I'm taking a break from my mad scrambling to update you on the State of the Naamah. I'm also killing time 'cause if I don't take a break, I'll probably implode.
The convention (
Conestoga 10) is this weekend. I'll be helping run the art room. Any of you in driving range are welcome to come by and see us.
That said, my sanity is slipping. I have nine million things to do, not much time to do it in, and of course I'm stressing all out of proportion to the actual event.
I have about thirteen GIANT boxes of mail-in artwork in my living room, which has created a space and storage crisis of epic enough proportions to prompt me to rearrange so I can still walk through it without tripping over prints of scantily-clad fairies. I spent two hours erecting and then filling a new set of shelves with supplies, so I could pile the artwork on the tables that had previously been festooned with art crap.
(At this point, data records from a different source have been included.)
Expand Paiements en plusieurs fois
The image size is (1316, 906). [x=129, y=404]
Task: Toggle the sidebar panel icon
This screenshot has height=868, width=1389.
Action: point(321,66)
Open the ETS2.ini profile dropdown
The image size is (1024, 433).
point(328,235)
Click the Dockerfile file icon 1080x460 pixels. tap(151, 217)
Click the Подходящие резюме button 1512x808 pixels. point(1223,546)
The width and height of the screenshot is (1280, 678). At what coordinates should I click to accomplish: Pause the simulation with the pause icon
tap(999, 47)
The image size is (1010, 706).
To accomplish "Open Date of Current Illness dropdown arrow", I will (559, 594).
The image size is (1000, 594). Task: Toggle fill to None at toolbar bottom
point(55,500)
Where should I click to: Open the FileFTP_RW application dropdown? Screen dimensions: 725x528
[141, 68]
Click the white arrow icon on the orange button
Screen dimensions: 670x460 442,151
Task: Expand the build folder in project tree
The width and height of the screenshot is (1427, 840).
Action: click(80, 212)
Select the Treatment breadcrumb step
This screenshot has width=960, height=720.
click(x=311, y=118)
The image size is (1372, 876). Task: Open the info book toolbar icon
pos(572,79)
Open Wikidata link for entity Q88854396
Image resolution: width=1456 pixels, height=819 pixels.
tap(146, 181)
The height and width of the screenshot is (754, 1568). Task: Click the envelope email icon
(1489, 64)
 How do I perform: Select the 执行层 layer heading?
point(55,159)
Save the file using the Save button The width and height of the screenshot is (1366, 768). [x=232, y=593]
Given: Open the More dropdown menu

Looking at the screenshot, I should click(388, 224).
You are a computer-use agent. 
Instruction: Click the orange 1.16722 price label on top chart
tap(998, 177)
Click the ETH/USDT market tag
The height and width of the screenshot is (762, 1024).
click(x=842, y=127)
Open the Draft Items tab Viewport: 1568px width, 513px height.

In case you can't tell, I'm busy, and will likely be busy well into next week.
What's bothering me most about all this is, typically, a stupid detail. You see, by focusing on silly crap, I keep from worrying about major shit going wrong - it's a workable coping mechanism. This time, I am fussing over the fact that I want to go in full pirate regalia on Saturday, but I have no boots. And I can't order any online - over and above the fact that I don't have the money right now, I'm a very hard size to fit for leg boots, since my feet are small but my ankles and calves are very thick.
I may be stuck wearing my pointy witch boots and painting a skull and crossbones on them. Which is not a good idea, exactly, since they have giant long pointy heels, and I'm not a fucking retard. (Translation: I'm not going to try to run an art show in high-heeled boots, thanks.)
Arr.
Oh, hey. Speaking of things piratical, Dead Man's Chest kicks incredible amounts of ass. stupid? Check. Over-the-top? Check. Loads of fun? CHECK. And yes, the whipping scene was too a fun scene, grody pirates notwithstanding. It had the two things I wanted: reaction shots of him grimacing and wincing manfully (just two, but hey, he looked great) and a nice shot of his bloody back with his shirt hanging all ragtaggle around his ribs. Okay, I would have preferred if it had been delivered by Catherine Zeta Jones, but you can't have everything.
In related pervy ramblings, I don't find it at all alarming to lay down for a nap only to dream about getting a first-rate blowjob from a girl who looked suspiciously like Kristin Kreuk. I do find it a little disturbing to wake up with my pants undone.
Oh, and this is just a PSA: People who can't follow instructions piss me off. People who cannot keep their mouths shut when they are told piss me off even more. Is it just me or has Fate suddenly disgorged the contents of a flotilla of short buses onto the information superhighway? I have run into more backbirths this past week than I have in the three months previous. Christ. And every single one of them has an opinion they wish to share with the world in some dazzlingly inappropriate and insulting way. Furthermore, they believe we should thank them for their insight.
Assholes like that are clearly not created by God (who does too create lots of human garbage, despite what the "God don't make trash" bumper stickers and infants' tee shirts would have you believe). Therefore I must conclude they are descended from apes. Y'all can be related to monkeys if you want to be. Me? I'm secretly from Mars or something. 'Cause I refuse to share a species with those dog-prongers.